Work instructions - In the listing below, locate the line containing "Where should I click to: Click the underlined" and the line containing "You are a computer-use agent. Screen dimensions: 1389x868". Output both of them and every line between, exactly as written, and nothing more.

*** Block opens ***

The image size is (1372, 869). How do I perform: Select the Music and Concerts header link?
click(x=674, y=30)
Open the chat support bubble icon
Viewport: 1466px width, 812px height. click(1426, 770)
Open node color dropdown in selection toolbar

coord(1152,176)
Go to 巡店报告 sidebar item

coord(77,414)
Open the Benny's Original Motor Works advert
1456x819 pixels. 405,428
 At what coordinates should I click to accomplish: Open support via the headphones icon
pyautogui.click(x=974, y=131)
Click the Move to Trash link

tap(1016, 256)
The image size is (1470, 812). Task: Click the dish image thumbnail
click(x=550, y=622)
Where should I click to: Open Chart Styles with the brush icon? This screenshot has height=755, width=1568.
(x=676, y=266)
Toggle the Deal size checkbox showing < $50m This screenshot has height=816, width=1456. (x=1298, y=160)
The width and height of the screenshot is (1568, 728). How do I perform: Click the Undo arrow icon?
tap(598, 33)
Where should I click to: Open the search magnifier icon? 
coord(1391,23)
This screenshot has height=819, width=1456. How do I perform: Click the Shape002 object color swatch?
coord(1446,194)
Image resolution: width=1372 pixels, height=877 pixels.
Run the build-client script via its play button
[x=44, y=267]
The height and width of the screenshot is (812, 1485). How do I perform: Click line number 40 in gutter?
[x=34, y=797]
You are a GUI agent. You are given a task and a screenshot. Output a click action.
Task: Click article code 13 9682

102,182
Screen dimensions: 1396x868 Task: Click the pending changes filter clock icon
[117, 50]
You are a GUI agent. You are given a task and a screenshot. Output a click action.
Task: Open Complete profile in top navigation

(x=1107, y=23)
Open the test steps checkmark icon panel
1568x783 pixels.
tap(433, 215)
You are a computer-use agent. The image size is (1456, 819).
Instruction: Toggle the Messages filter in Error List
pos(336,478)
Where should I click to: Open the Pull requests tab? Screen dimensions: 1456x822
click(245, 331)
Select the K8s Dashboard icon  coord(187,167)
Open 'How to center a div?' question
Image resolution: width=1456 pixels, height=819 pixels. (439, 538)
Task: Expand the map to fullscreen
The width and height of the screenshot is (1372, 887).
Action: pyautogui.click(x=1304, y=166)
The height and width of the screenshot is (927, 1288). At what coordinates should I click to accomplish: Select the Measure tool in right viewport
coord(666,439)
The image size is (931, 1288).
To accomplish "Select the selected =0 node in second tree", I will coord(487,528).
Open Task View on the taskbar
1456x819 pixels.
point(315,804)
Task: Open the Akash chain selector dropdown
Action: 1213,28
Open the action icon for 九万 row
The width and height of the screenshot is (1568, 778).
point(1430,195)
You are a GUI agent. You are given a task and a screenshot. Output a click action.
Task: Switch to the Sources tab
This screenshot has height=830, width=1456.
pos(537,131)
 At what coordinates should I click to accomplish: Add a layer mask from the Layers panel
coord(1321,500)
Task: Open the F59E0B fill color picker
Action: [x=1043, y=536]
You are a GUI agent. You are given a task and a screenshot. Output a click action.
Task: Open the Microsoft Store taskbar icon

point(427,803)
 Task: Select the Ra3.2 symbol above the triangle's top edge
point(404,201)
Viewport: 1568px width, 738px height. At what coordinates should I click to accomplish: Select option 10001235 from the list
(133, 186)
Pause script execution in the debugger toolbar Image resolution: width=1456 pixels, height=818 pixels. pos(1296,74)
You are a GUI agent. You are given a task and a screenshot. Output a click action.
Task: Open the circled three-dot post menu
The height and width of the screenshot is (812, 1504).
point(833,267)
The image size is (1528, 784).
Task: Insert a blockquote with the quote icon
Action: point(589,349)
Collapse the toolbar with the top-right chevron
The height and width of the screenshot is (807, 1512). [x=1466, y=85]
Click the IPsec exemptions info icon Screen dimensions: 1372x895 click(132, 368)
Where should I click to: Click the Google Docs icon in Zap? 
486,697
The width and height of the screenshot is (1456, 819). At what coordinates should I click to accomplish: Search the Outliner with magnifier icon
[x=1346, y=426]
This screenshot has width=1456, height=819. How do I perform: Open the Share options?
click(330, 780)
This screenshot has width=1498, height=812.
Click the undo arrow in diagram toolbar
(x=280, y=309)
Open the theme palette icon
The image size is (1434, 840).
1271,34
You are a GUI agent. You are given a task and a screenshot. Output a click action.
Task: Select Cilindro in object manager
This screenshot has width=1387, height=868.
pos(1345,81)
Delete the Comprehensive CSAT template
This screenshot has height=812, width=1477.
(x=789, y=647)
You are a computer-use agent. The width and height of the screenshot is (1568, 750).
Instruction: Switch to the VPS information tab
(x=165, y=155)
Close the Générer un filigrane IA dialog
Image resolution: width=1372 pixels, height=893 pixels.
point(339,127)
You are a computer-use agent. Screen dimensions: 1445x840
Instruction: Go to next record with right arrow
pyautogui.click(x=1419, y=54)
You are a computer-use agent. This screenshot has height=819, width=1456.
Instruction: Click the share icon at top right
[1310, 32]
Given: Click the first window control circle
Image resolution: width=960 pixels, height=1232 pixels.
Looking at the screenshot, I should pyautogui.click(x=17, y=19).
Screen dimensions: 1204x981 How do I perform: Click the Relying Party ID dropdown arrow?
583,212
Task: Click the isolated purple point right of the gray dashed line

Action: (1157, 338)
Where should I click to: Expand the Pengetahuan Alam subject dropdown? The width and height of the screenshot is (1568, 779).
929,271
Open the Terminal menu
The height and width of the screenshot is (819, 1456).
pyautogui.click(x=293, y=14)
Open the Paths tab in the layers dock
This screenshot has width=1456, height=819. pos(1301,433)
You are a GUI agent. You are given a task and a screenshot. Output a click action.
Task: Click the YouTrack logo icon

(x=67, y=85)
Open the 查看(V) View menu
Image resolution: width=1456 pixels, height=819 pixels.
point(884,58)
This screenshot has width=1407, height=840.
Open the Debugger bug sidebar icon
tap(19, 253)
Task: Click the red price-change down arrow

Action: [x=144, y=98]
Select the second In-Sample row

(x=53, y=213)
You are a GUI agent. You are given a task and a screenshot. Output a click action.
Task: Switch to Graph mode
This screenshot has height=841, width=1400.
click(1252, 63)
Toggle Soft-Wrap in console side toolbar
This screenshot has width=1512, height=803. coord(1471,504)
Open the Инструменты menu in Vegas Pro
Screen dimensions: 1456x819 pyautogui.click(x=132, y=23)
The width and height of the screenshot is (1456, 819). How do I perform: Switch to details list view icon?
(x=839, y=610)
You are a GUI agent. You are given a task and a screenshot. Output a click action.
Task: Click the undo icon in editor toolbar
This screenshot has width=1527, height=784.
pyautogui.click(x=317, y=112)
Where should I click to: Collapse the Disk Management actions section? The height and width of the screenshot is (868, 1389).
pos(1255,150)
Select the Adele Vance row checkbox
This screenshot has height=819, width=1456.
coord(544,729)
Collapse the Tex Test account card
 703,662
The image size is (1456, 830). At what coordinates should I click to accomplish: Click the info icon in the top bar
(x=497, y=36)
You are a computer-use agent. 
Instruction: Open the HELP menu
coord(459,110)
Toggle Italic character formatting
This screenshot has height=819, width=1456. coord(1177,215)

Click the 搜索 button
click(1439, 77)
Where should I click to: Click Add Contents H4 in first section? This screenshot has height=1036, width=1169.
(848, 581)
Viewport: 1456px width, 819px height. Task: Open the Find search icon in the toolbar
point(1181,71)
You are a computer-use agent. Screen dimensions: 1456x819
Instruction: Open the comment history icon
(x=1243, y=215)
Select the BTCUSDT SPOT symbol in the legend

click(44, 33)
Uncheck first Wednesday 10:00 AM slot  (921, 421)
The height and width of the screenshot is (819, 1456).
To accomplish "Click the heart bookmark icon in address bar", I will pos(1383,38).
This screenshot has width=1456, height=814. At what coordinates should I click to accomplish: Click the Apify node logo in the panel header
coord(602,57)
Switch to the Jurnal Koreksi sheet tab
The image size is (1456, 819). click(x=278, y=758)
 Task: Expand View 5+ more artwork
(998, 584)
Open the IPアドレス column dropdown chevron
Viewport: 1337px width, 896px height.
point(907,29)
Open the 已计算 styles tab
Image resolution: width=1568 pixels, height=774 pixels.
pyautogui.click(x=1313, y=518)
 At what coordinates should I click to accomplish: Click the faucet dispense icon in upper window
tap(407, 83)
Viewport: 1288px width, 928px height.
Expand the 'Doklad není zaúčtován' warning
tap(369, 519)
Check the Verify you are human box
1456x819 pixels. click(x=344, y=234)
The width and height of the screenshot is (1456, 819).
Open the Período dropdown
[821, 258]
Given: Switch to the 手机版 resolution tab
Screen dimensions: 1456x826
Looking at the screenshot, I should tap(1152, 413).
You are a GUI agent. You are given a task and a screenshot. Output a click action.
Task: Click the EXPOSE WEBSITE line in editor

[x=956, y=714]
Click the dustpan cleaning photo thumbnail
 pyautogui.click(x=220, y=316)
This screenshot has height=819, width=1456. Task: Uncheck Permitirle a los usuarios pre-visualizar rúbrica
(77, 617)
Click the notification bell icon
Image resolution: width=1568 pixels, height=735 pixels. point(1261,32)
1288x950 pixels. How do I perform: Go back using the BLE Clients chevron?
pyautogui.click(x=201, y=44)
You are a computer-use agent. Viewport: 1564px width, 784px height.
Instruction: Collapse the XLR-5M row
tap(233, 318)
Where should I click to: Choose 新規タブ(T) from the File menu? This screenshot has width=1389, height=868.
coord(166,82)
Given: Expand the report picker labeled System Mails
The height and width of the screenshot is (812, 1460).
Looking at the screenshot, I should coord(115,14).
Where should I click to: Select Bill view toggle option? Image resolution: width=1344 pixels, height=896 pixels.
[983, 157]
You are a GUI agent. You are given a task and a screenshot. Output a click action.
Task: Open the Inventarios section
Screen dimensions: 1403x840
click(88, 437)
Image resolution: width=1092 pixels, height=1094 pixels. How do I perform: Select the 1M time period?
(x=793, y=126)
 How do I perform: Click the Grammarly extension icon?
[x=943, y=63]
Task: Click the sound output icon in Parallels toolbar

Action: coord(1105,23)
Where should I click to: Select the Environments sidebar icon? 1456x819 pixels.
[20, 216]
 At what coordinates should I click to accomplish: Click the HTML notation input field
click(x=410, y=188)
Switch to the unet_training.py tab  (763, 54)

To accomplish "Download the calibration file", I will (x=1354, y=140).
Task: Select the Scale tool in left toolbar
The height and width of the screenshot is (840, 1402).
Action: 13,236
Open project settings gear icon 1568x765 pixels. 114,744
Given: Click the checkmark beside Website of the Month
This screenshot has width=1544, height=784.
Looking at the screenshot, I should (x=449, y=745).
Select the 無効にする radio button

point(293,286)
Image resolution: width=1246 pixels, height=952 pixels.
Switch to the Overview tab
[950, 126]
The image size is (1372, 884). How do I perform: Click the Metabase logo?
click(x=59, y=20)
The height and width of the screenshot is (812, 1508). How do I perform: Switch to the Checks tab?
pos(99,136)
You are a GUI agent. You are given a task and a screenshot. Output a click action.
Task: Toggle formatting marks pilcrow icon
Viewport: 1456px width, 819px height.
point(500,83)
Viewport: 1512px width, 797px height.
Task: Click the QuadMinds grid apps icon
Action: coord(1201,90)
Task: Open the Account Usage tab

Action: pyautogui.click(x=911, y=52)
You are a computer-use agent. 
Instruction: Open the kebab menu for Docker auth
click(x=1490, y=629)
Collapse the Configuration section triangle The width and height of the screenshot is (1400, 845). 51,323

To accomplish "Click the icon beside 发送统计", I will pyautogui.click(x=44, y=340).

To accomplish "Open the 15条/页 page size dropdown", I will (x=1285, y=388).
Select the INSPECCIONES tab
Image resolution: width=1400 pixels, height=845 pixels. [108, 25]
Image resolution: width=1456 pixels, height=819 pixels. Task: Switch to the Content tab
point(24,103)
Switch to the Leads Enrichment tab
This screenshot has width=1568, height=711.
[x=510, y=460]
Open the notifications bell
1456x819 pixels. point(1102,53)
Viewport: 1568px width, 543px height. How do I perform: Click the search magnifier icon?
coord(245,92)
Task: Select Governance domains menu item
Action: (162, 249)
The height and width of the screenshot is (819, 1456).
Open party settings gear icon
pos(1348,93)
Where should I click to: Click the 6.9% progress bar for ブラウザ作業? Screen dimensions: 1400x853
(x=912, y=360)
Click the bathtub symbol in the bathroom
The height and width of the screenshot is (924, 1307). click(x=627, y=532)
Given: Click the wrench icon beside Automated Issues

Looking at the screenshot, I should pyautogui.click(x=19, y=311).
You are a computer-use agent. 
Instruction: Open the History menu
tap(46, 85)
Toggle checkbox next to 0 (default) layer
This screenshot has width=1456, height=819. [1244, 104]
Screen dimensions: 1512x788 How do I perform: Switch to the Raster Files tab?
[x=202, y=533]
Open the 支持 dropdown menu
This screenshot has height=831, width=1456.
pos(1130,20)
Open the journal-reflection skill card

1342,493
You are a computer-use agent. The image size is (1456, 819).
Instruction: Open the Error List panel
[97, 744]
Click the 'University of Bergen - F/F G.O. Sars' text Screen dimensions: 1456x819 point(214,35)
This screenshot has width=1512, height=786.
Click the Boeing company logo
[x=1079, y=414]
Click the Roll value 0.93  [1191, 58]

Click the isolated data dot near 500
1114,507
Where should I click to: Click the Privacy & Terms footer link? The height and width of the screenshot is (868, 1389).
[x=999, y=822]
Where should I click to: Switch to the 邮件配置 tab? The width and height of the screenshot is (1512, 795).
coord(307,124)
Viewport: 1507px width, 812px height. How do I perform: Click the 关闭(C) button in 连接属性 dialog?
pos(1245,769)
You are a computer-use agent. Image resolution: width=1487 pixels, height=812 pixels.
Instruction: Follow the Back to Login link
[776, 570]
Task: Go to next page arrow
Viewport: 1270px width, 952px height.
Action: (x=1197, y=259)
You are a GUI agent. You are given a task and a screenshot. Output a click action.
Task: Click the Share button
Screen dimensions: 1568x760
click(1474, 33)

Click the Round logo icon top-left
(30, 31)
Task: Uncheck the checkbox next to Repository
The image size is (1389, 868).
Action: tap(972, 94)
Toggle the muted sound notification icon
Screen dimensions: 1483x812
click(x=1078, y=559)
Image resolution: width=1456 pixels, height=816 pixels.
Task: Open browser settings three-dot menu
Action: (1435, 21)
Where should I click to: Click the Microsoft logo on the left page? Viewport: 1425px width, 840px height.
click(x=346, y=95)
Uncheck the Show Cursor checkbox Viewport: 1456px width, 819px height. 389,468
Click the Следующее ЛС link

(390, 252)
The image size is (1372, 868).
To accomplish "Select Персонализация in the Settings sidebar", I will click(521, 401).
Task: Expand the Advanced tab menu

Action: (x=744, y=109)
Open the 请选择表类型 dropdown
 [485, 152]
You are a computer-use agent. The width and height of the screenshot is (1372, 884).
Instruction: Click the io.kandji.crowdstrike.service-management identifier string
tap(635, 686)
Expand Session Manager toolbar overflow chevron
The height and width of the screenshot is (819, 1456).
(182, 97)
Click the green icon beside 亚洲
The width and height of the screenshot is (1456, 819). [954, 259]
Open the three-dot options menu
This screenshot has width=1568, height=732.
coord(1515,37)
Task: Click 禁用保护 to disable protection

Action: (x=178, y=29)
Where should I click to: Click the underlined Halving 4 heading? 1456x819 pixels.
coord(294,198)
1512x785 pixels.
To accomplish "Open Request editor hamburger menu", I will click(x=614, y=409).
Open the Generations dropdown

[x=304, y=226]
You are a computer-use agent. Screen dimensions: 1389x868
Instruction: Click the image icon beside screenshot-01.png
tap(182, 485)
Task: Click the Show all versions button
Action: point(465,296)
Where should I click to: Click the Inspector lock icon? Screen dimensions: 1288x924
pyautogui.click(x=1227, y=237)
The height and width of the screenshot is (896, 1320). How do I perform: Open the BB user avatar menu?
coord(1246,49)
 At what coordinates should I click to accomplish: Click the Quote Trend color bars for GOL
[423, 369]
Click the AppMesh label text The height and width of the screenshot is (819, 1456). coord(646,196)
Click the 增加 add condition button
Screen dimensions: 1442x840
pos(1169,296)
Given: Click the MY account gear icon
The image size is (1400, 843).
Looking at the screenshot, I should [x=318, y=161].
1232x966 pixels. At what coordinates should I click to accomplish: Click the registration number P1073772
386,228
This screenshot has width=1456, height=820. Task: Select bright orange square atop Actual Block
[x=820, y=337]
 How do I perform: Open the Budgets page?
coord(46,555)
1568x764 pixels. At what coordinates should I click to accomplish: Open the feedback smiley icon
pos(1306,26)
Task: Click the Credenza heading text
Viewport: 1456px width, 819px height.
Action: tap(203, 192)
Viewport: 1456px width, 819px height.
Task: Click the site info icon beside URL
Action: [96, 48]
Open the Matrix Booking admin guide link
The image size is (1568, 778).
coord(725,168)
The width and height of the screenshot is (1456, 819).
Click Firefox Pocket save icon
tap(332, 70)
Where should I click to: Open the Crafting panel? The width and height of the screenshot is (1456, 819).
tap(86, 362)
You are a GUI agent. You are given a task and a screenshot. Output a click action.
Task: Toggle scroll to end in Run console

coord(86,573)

*** Block closes ***

Solution -
Where should I click to: Click the underlined Halving 4 heading? 1456x819 pixels.
coord(294,198)
1512x785 pixels.
To accomplish "Open Request editor hamburger menu", I will click(x=614, y=409).
Open the Generations dropdown

[x=304, y=226]
You are a computer-use agent. Screen dimensions: 1389x868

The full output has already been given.